New trustees Tom Hanley & Tim Plass intend to revise the materials for minors' policy:
Reclassify all the obscene books for minors to 18+ yr. old
Move all the obscene books for minors to 18+ yr. old areas
Use existing Idaho obscenity laws as the criteria
No book censoring or banning
No use of personal religion or morality for book evaluation
Movies and online games have ratings regarding sexual content. Additionally, minors are prohibited by law from all of the following (although various ages apply within various states): purchasing cigarettes, marijuana, alcohol and firearms, signing a contract, getting a tattoo, renting a hotel room or car, voting, entering an NC-17 movie, gambling, joining the military. So, there is legal precedent for restricting access according to age-appropriateness. This is not censorship.
Does CleanBooks4Kids want to ban certain kids’ books?
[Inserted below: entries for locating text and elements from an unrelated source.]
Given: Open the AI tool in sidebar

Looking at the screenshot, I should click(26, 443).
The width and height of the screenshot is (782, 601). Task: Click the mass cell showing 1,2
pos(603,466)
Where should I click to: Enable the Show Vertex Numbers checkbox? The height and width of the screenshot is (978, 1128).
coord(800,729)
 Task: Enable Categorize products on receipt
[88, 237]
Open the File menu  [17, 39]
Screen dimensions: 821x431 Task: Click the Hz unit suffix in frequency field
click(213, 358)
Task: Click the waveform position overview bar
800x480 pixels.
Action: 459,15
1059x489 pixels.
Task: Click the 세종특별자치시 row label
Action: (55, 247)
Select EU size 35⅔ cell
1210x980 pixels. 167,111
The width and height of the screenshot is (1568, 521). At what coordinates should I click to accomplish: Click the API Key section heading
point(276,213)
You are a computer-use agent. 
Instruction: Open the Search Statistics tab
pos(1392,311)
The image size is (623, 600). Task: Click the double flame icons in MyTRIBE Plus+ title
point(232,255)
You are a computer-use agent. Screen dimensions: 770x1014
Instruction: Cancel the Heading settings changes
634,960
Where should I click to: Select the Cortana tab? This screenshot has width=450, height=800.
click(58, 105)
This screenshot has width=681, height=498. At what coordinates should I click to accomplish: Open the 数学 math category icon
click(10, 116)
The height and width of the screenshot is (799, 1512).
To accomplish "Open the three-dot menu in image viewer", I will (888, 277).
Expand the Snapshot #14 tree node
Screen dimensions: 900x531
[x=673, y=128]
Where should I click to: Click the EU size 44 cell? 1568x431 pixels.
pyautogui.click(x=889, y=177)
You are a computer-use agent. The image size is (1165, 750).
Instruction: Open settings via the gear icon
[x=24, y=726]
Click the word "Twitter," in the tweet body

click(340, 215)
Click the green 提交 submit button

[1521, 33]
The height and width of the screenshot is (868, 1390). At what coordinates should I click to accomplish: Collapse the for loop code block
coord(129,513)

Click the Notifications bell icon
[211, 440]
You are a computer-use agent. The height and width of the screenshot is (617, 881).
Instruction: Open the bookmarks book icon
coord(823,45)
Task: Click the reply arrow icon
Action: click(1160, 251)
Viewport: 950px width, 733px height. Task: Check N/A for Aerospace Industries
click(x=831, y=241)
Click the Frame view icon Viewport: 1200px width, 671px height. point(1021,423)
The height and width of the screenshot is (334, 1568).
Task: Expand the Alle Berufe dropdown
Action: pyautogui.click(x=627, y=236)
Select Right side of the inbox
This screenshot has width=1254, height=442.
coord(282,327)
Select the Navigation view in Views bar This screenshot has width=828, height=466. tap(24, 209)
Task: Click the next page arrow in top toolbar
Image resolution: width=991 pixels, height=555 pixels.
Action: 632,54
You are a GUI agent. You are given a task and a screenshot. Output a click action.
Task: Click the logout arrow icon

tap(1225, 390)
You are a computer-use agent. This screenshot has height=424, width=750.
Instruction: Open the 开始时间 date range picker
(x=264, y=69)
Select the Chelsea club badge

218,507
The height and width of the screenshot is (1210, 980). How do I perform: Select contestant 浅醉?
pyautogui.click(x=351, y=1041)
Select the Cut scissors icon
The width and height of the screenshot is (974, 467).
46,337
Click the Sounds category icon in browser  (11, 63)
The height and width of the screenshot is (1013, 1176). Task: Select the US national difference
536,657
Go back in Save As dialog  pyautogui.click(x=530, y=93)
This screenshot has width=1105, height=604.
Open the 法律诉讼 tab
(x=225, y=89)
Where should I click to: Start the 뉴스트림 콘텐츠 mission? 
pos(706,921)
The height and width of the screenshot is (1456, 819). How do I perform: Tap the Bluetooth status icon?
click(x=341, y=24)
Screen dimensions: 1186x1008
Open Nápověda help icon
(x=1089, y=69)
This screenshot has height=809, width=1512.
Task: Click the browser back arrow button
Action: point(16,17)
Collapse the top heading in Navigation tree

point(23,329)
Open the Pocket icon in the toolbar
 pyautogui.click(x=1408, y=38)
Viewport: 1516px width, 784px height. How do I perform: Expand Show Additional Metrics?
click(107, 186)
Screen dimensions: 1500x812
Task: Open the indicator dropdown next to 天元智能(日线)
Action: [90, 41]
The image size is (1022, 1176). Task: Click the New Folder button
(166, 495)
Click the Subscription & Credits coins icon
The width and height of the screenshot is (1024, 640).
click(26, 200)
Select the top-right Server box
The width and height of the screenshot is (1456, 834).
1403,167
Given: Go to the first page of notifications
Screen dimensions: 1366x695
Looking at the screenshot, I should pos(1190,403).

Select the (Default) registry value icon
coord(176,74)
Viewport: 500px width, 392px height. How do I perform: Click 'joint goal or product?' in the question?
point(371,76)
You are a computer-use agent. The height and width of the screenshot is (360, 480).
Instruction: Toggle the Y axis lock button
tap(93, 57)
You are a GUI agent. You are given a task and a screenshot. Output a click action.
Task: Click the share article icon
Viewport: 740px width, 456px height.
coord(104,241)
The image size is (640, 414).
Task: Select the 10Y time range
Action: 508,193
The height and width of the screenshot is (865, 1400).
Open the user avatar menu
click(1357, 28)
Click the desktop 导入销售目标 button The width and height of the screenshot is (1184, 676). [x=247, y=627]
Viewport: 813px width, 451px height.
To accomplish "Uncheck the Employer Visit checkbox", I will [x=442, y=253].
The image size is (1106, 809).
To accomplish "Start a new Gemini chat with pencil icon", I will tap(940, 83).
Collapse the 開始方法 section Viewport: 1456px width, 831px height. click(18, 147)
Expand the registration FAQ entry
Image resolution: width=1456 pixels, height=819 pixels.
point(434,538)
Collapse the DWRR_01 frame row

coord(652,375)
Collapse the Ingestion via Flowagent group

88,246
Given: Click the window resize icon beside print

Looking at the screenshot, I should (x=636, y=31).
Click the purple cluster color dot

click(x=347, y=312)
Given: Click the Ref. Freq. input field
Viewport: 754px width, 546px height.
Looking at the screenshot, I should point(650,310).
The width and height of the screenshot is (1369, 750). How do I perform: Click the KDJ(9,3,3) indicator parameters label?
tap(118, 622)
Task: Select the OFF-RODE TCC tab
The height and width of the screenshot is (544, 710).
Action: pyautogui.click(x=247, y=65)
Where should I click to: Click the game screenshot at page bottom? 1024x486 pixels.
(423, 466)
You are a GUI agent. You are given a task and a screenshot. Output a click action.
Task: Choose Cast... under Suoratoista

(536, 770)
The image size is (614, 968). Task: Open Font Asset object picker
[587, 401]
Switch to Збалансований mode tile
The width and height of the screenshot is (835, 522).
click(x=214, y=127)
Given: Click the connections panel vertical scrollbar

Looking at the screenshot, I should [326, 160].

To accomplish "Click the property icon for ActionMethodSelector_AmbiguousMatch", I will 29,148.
The “Books to Avoid" list curated by CleanBooks4Kids is solely intended as an information source for parents regarding the books’ subject matter. The booklist has this stated purpose boldly identified on the top of the list. LINK
Former CLN trustees Meyer & McCrea campaigned they would “protect our children.” So, why did voters reject them?
Concerned citizens tried for many months in late 2021 throughout 2022 to get the Community Library Network board to listen and enact changes regarding sexually-explicit books for minors. Dozens of excerpts of these books were read aloud to the board by concerned citizens. Despite that, the majority of the library board, including incumbent trustees Regina McCrea & Judy Meyer, declined to act. In fact, these two trustees asserted - even as late as May 2023 - that there’s “no obscenity in the CLN libraries.” WATCH
Their new minor card policy is riddled with issues and will not thoroughly solve this issue.